Social Issues (Part 6): Drug Abuse

Social Issues

Drug abuse is a broad topic. It includes illicit drugs (marijuana, cocaine, heroin, etc.), legal drugs (alcohol and tobacco), and even prescription drugs. This lesson is not about the medicinal use of drugs but the recreational use of such substances.

Those who argue in favor of recreational drug use (including “social drinking”) will often argue that as long as they remain in control and do not use these substances in excess or to the point of harming themselves or others, it is perfectly fine. As a way to justify their behavior, it is common for those who want to defend drug and alcohol use to liken it to eating unhealthy foods.

Facts & Statistics

In 2014, approximately 27 million Americans – 10.2% of the population over age 12 – used illicit drugs.

In 2014, almost 140 million Americans over age 12 were currently using alcohol with 16.3 million reporting heavy alcohol use in the prior month.

In 2014, about 6.5 million Americans over age 12 reported current, non-medical use of prescription drugs (painkillers, sedatives, stimulants, and tranquilizers).

In 2013, 22.7 million Americans needed treatment for a substance use disorder (almost 9% of the population over age 12); but only about 2.5 million received such treatment at a specialty facility.

NOTE: The above statistics include people who are over the age of 12. That means this problem is not just for adults, it also affects teenagers.

Basic Bible Principles Relating to This

Our body is a temple of the Holy Spirit – Paul told the brethren in Corinth: “Or do you not know that your body is a temple of the Holy Spirit who is in you, whom you have from God, and that you are not your own? For you have been bought with a price: therefore glorify God in your body” (1 Corinthians 6:19-20). Regardless of one’s conclusion about the indwelling of the Holy Spirit (direct or indirect), the point here is that we are to serve God and honor Him with our bodies.
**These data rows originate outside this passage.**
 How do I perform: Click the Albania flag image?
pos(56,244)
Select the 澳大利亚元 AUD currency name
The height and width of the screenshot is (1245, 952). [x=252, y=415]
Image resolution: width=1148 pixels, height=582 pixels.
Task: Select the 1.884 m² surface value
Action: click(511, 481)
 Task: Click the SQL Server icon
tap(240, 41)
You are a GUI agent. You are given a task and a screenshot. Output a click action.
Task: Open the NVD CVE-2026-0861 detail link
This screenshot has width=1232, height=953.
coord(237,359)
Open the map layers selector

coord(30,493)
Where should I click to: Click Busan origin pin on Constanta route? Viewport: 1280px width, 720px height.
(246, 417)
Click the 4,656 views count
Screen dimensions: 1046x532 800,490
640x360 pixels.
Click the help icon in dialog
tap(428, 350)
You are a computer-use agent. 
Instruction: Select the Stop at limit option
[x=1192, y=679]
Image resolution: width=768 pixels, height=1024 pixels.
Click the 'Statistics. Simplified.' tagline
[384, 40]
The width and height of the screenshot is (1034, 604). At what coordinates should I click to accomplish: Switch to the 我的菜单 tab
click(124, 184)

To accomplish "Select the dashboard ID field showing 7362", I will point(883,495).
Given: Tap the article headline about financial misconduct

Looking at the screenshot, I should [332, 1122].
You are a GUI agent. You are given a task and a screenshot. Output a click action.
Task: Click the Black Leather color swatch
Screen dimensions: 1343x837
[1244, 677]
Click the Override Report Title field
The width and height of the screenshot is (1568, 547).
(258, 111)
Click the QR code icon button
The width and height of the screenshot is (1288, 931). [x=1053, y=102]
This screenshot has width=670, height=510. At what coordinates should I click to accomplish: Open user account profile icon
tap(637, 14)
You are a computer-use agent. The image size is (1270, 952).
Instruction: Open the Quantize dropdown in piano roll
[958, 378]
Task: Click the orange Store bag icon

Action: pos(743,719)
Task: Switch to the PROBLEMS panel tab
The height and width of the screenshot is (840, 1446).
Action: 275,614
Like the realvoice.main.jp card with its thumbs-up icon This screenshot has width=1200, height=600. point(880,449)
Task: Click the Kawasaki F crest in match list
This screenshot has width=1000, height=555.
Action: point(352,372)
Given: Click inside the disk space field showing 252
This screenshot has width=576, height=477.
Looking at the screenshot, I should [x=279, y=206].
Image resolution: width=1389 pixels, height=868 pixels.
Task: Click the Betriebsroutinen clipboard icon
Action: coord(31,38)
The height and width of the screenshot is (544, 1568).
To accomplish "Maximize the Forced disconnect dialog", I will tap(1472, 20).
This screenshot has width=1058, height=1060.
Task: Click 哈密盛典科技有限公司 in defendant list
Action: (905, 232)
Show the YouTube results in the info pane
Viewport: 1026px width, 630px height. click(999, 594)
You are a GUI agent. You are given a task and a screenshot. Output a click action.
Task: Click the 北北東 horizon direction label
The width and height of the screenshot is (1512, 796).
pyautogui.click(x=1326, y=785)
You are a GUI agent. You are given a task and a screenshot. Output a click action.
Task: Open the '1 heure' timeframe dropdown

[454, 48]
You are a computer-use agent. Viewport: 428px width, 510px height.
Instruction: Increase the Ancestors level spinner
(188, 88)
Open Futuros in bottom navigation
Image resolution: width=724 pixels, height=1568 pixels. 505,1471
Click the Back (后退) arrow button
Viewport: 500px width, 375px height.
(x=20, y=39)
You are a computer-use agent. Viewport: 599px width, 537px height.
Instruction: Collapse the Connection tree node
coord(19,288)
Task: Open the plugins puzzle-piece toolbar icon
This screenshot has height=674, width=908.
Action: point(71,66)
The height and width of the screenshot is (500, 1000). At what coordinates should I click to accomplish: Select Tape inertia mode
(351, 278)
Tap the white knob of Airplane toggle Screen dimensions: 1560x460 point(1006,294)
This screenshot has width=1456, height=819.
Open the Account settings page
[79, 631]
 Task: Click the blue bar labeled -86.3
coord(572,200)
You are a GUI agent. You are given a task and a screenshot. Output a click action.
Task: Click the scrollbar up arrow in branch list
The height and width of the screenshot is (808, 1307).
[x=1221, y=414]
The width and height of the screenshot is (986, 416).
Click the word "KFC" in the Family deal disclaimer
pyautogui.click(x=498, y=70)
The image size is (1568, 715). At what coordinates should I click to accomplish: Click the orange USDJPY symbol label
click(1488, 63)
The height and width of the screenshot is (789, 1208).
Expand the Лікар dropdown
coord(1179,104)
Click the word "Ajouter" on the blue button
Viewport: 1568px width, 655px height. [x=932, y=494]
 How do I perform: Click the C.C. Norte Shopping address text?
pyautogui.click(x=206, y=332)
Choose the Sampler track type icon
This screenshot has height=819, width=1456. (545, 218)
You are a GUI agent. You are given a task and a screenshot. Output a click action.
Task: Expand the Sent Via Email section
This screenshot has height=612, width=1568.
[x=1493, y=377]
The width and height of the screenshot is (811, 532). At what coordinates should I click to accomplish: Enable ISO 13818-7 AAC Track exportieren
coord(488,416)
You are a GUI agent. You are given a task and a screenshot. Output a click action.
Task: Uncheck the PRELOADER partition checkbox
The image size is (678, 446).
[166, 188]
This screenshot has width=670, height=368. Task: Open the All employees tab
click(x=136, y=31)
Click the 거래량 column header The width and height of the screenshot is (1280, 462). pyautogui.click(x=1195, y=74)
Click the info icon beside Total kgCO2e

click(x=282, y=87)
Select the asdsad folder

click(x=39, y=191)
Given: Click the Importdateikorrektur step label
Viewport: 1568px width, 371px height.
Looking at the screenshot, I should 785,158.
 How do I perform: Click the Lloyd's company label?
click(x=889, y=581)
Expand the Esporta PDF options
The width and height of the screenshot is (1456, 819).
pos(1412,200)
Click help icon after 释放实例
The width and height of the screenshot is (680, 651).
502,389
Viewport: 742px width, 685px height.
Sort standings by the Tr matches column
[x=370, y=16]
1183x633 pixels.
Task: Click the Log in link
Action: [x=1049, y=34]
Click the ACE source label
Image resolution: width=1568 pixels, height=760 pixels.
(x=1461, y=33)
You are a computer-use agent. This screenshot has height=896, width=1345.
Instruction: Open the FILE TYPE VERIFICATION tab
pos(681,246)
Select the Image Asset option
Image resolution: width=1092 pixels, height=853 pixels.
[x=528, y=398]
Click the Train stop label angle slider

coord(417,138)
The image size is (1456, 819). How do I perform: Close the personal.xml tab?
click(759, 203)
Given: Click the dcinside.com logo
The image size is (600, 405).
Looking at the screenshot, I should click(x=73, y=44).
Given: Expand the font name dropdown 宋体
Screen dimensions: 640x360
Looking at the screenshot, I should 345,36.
God expects us to take care of our bodies – Because we serve and honor God with our bodies, we are to treat our bodies in such a way that we can continue to use them in our service to God. In discussing how husbands were to care for their wives, Paul said, “For no one ever hated his own flesh, but nourishes and cherishes it, just as Christ also does the church” (Ephesians 5:29). The only way this command makes any sense is if we have the inherent desire to take care of ourselves.

Using certain substances medicinally is acceptable to an extent – In addressing some recurrent ailment that was afflicting Timothy, Paul told him, “No longer drink water exclusively, but use a little wine for the sake of your stomach and your frequent ailments” (1 Timothy 5:23). This verse is not about the casual use of alcohol (i.e. social drinking); rather, this is about the medicinal use of such a substance. This type of usage is authorized when done so carefully.

Drug abuse is a form of poor stewardship – Throughout the Bible, the principle of stewardship is emphasized. We are to be good stewards of the things with which God has blessed us. Drug abuse shows poor stewardship of our bodies because it is destructive and hinders our ability to use our bodies properly to fulfill our responsibilities (cf. 1 Corinthians 6:19-20; Ephesians 5:29; 1 Timothy 4:8), and of our money because we need this in order to fulfill various obligations (cf. Ecclesiastes 10:19; Proverbs 3:9; Luke 15:13).

We are to be sober-minded – Part of being of sober spirit (1 Peter 4:7) is avoiding alcohol (1 Peter 4:3-4) because it alters the functioning of our minds. Paul contrasted being “drunk with wine” with being “filled with the Spirit” (Ephesians 5:18) since both affect the way we think. Drugs and alcohol cause us to lose control of our minds. This is why the wise man called wine a “mocker” (Proverbs 20:1) and explained how alcohol is debilitating, injurious, and addictive (Proverbs 20:29-35).

We are not to be addicted to anything – Paul wrote, “All things are lawful for me, but not all things are profitable. All things are lawful for me, but I will not be mastered by anything” (1 Corinthians 6:12). When we are addicted to something, it is a master over us. Even if drugs were otherwise harmless, since they are addictive, they are to be avoided. (Note: Not all drug users are addicted, but drug use leads to drug addiction.)

Bottom Line

We are to use our bodies in a way that honors God and reflects good stewardship. Drug abuse is inconsistent with this.